A government-appointed group has heard new evidence which may link a woman's death to water poisoning in Camelford.
Evidence from a Camelford woman's inquest will be considered
Thousands of people in north Cornwall were affected when 20 tonnes of aluminium sulphate were poured into the wrong tank at a treatment works.
The Department of Health group was told an inquest last week heard that the brain of a woman who lived in Camelford had high levels of aluminium.
The group, set up to investigate the 1988 incident, is to report next year.
Peter Smith from Camelford, a member of the group, wants it to come forward with tougher recommendations after it heard of the death last year of Carole Cross, 59, who had suffered from a brain disease similar to Alzheimer's.
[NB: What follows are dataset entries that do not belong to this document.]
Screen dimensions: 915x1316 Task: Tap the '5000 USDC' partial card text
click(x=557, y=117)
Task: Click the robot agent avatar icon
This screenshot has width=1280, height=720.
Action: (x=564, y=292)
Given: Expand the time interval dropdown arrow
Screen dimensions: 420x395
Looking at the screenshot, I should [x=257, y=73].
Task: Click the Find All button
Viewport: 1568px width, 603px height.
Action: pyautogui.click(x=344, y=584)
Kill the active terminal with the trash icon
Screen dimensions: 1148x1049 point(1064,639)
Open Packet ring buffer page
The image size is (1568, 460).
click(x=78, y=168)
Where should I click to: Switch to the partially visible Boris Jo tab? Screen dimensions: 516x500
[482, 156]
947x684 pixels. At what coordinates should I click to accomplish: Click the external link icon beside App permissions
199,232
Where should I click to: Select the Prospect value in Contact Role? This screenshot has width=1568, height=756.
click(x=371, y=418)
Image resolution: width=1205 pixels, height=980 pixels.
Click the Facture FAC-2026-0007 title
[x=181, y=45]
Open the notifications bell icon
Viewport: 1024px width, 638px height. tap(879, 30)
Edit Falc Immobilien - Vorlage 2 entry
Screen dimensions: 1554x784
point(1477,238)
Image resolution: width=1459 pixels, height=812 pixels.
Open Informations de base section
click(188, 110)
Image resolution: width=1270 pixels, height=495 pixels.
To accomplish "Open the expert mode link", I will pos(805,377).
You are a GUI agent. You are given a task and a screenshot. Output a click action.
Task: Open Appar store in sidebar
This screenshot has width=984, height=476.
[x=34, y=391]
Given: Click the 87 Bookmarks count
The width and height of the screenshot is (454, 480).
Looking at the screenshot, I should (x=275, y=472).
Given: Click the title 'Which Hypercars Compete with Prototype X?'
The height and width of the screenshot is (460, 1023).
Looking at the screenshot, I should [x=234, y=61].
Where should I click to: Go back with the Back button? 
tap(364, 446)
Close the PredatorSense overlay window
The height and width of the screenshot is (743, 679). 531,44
Scientists at John Radcliffe Hospital in Oxford examined Mrs Cross's brain and spinal cord.
They say she died of a brain disease, usually associated with Alzheimer's, called beta amyloid angiopathy.
The pathologist who carried out the post mortem examination says it could be related to the high levels of aluminium in her brain.
The coroner at the inquest into Mrs Cross's death said more research was needed before the significance of the higher than usual levels of aluminium concentration in this case could be determined.
The inquest will remain adjourned until further research has been completed.
Mr Smith said: "It is just one case, but it is certainly making the group look even harder at the recommendations they had been making.
"I think this will naturally add a lot of weight to the way things are prepared in the final draft and what we hope will happen in the future regarding monitoring."